■ **Data in this exercise**
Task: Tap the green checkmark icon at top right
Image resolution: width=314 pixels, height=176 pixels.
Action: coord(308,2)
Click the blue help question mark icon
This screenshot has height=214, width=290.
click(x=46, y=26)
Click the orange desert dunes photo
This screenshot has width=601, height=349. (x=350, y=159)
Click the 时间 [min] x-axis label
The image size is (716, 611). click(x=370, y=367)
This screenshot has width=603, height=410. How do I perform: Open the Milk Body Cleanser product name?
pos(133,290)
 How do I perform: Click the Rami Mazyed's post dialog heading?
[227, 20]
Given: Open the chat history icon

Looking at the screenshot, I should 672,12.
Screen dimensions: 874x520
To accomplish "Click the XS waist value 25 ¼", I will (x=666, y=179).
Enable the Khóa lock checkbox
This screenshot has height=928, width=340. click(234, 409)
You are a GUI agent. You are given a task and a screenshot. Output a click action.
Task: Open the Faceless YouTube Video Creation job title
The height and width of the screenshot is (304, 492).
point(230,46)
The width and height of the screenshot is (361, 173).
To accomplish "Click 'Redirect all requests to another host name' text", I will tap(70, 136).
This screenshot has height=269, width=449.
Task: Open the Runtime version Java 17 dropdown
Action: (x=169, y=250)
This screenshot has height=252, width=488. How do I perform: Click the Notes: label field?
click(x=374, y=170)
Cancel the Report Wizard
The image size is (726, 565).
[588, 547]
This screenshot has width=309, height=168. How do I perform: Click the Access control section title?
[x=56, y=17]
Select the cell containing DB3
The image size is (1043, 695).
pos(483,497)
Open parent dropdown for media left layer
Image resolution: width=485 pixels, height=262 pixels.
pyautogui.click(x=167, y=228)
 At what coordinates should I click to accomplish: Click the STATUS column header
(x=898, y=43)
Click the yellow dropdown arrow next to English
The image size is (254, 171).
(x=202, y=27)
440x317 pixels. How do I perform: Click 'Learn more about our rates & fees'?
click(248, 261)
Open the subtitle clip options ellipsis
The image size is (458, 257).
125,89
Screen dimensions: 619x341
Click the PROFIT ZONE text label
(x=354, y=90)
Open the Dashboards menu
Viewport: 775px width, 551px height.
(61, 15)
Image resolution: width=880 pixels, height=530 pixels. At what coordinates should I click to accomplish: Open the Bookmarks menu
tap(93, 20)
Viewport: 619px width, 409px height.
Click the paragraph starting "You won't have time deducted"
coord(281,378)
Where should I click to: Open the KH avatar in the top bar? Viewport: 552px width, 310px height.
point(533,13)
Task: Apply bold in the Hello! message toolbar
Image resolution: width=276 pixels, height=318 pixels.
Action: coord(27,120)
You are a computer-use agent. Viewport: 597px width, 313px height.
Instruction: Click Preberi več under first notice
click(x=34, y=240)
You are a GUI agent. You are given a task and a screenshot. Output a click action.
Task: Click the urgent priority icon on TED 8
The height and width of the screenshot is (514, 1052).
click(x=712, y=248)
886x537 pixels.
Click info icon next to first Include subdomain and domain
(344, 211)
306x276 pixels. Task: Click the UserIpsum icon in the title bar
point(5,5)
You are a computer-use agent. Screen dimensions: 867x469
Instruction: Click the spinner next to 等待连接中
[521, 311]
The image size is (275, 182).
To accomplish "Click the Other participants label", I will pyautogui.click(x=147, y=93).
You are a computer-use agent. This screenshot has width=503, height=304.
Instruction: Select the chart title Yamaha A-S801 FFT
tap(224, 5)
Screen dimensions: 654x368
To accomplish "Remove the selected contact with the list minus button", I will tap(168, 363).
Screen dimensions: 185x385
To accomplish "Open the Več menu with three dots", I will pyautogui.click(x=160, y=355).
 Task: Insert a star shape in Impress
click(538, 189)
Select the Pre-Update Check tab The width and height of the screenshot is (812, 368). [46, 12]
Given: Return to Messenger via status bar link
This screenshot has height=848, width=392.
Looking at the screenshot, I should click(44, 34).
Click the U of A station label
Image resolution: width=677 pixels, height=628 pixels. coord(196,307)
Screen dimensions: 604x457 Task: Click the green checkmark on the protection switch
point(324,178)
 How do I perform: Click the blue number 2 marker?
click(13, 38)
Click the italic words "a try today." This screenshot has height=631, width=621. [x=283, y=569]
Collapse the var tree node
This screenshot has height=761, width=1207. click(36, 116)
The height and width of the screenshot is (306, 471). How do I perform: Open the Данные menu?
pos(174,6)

■ **Aim of the task**
Nothing in the material may change; reproduce it all.

■ **Response**
Task: Tap the green checkmark icon at top right
Image resolution: width=314 pixels, height=176 pixels.
Action: coord(308,2)
Click the blue help question mark icon
This screenshot has height=214, width=290.
click(x=46, y=26)
Click the orange desert dunes photo
This screenshot has width=601, height=349. (x=350, y=159)
Click the 时间 [min] x-axis label
The image size is (716, 611). click(x=370, y=367)
This screenshot has width=603, height=410. How do I perform: Open the Milk Body Cleanser product name?
pos(133,290)
 How do I perform: Click the Rami Mazyed's post dialog heading?
[227, 20]
Given: Open the chat history icon

Looking at the screenshot, I should 672,12.
Screen dimensions: 874x520
To accomplish "Click the XS waist value 25 ¼", I will (x=666, y=179).
Enable the Khóa lock checkbox
This screenshot has height=928, width=340. click(234, 409)
You are a GUI agent. You are given a task and a screenshot. Output a click action.
Task: Open the Faceless YouTube Video Creation job title
The height and width of the screenshot is (304, 492).
point(230,46)
The width and height of the screenshot is (361, 173).
To accomplish "Click 'Redirect all requests to another host name' text", I will tap(70, 136).
This screenshot has height=269, width=449.
Task: Open the Runtime version Java 17 dropdown
Action: (x=169, y=250)
This screenshot has height=252, width=488. How do I perform: Click the Notes: label field?
click(x=374, y=170)
Cancel the Report Wizard
The image size is (726, 565).
[588, 547]
This screenshot has width=309, height=168. How do I perform: Click the Access control section title?
[x=56, y=17]
Select the cell containing DB3
The image size is (1043, 695).
pos(483,497)
Open parent dropdown for media left layer
Image resolution: width=485 pixels, height=262 pixels.
pyautogui.click(x=167, y=228)
 At what coordinates should I click to accomplish: Click the STATUS column header
(x=898, y=43)
Click the yellow dropdown arrow next to English
The image size is (254, 171).
(x=202, y=27)
440x317 pixels. How do I perform: Click 'Learn more about our rates & fees'?
click(248, 261)
Open the subtitle clip options ellipsis
The image size is (458, 257).
125,89
Screen dimensions: 619x341
Click the PROFIT ZONE text label
(x=354, y=90)
Open the Dashboards menu
Viewport: 775px width, 551px height.
(61, 15)
Image resolution: width=880 pixels, height=530 pixels. At what coordinates should I click to accomplish: Open the Bookmarks menu
tap(93, 20)
Viewport: 619px width, 409px height.
Click the paragraph starting "You won't have time deducted"
coord(281,378)
Where should I click to: Open the KH avatar in the top bar? Viewport: 552px width, 310px height.
point(533,13)
Task: Apply bold in the Hello! message toolbar
Image resolution: width=276 pixels, height=318 pixels.
Action: coord(27,120)
You are a computer-use agent. Viewport: 597px width, 313px height.
Instruction: Click Preberi več under first notice
click(x=34, y=240)
You are a GUI agent. You are given a task and a screenshot. Output a click action.
Task: Click the urgent priority icon on TED 8
The height and width of the screenshot is (514, 1052).
click(x=712, y=248)
886x537 pixels.
Click info icon next to first Include subdomain and domain
(344, 211)
306x276 pixels. Task: Click the UserIpsum icon in the title bar
point(5,5)
You are a computer-use agent. Screen dimensions: 867x469
Instruction: Click the spinner next to 等待连接中
[521, 311]
The image size is (275, 182).
To accomplish "Click the Other participants label", I will pyautogui.click(x=147, y=93).
You are a computer-use agent. This screenshot has width=503, height=304.
Instruction: Select the chart title Yamaha A-S801 FFT
tap(224, 5)
Screen dimensions: 654x368
To accomplish "Remove the selected contact with the list minus button", I will tap(168, 363).
Screen dimensions: 185x385
To accomplish "Open the Več menu with three dots", I will pyautogui.click(x=160, y=355).
 Task: Insert a star shape in Impress
click(538, 189)
Select the Pre-Update Check tab The width and height of the screenshot is (812, 368). [46, 12]
Given: Return to Messenger via status bar link
This screenshot has height=848, width=392.
Looking at the screenshot, I should click(44, 34).
Click the U of A station label
Image resolution: width=677 pixels, height=628 pixels. coord(196,307)
Screen dimensions: 604x457 Task: Click the green checkmark on the protection switch
point(324,178)
 How do I perform: Click the blue number 2 marker?
click(13, 38)
Click the italic words "a try today." This screenshot has height=631, width=621. [x=283, y=569]
Collapse the var tree node
This screenshot has height=761, width=1207. click(36, 116)
The height and width of the screenshot is (306, 471). How do I perform: Open the Данные menu?
pos(174,6)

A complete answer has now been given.